If the Slog’s report of earlier this week is even half accurate, the ransom demand is working. Berlin is weakening, and under the table (on it actually, but we’re not allowed to say that) is a plan via which the bankers will get all their money back, a large amount of ClubMed debt will be forgiven, and around 40% of the money to do all this will come from stealth taxes on the EU citizenry. Even as the idea develops, there is no talk of haircuts any more. Taxes are the new haircuts: the banks will come out of it dripping with rose-water again.
“They have to,” said a valued friend to me a fortnight ago, “because if they collapse, we’re all in the sh*t. Don’t forget John, the lenders are the banks, but they’re also the Sovereigns and the pension providers”. He’s right of course: markets wanting a debt guarantor are often the same folks whose collapse in the absence of that sugar-daddy will mean the collapse of a sovereign economy. Round and round the circle goes…but my point is a simple one: this is a game of poker here, and the stakes couldn’t be higher. However, it seems to me that the financial sector holds all the aces.
Let’s say Merkel just keeps on saying, “No – take a haircut”. If the banks say no, some of their membership go under, but the entire Western economy collapses into a trough of pigswill. The remaining banks will be richer than ever….and the Sovereigns will be broke.
Let’s say Schauble finally agrees, “OK – you win, we’ll disguise the facts and let both lenders and debtors off”. All the banks survive – even more powerful than they were before. But the Western economic world remains frightened of them….and the remaining sovereign debts haven’t got any smaller.

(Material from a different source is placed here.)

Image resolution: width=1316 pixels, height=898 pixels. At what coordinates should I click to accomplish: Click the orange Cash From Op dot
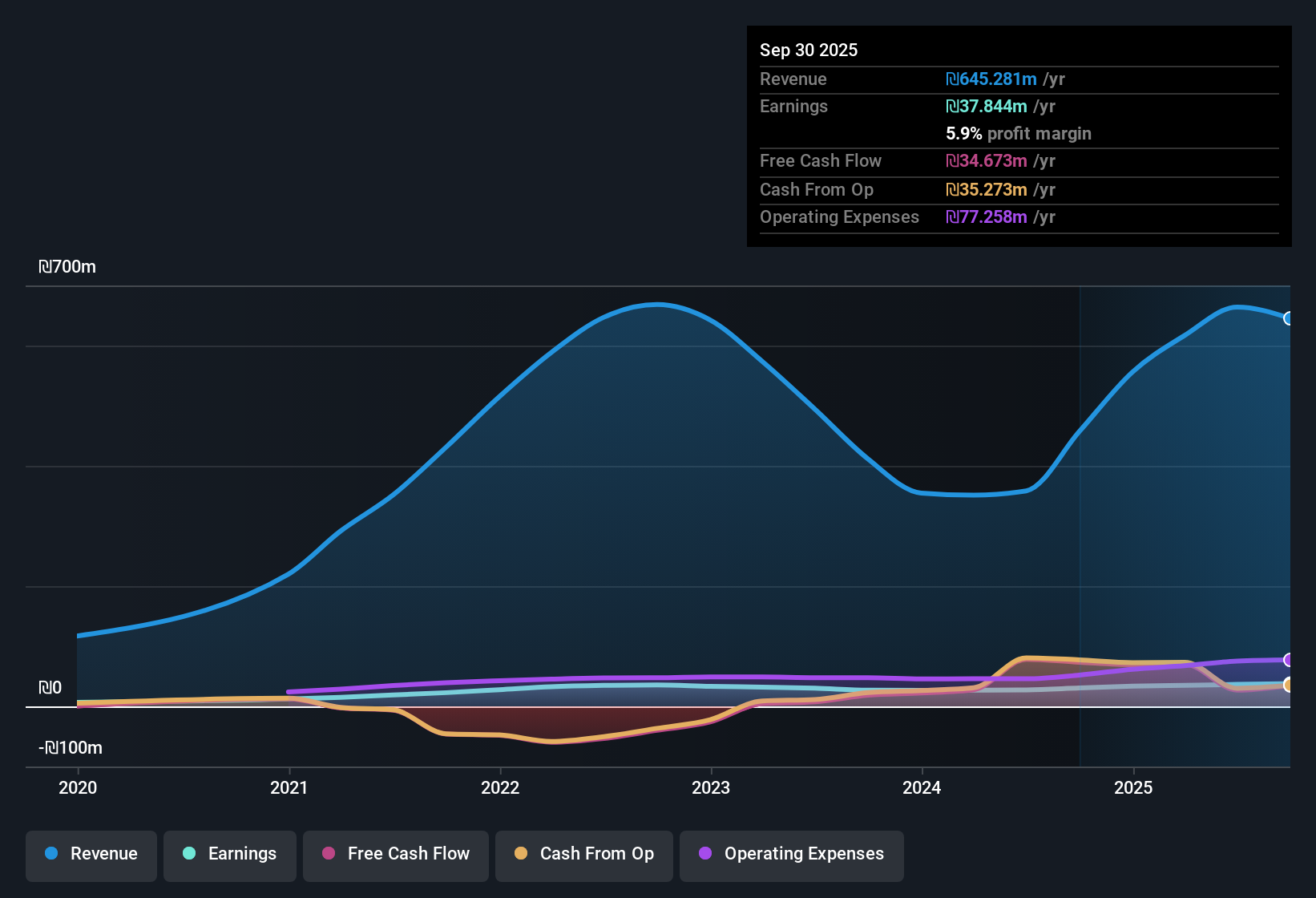click(521, 853)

This isn’t conspiracy theory, by the way, before anyone accuses me of it. It’s the reality unfolding before our eyes: as I wrote last year, there is a wealth transfer likely to take place, and it has nothing to do with West and East: this is a transfer of power from Sovereign governments powered by vibrant capitalism, to Sovereign banks serving the needs of big monopolists. In Greece and Italy, it’s already in place in a de facto sense. Last year, Bob Diamond as good as told David Cameron to go f**k himself when it came to bank bonuses, since when Camerlot as a whole hasn’t uttered so much as a squeak about controlling the banks. Diamond now talks gaily about being happy to dispose of his retail network: it’s a cost centre, and the People have been bled dry….so who needs them any more?
This is the primary reasoning behind what The Slog has said from Day One: the only answer (through which Sovereign democratic governance can survive even partly intact, and dismantle the financial system as it exists today) is controlled, global debt forgiveness. The financial community will have to take a much bigger hit – but across the board, so most of the players survive…greatly chastened. And yes, savings and pensions will suffer for a while. But debt forgiveness on an averaged, monitored scale is the only way we can beat the banks.
They are highly unlikely to be beaten. Although the banks don’t trust each other, their actions have been far more concerted and focused than the response of national Sovereign governments. The sting being applied is working in the same way all stings work: by appealing first to selfish greed, and then to fear. There is no political leader out there today capable of saying, “The only thing we have to fear is fear itself”. Whether they really want to or not, the money-suits are on target to run the world.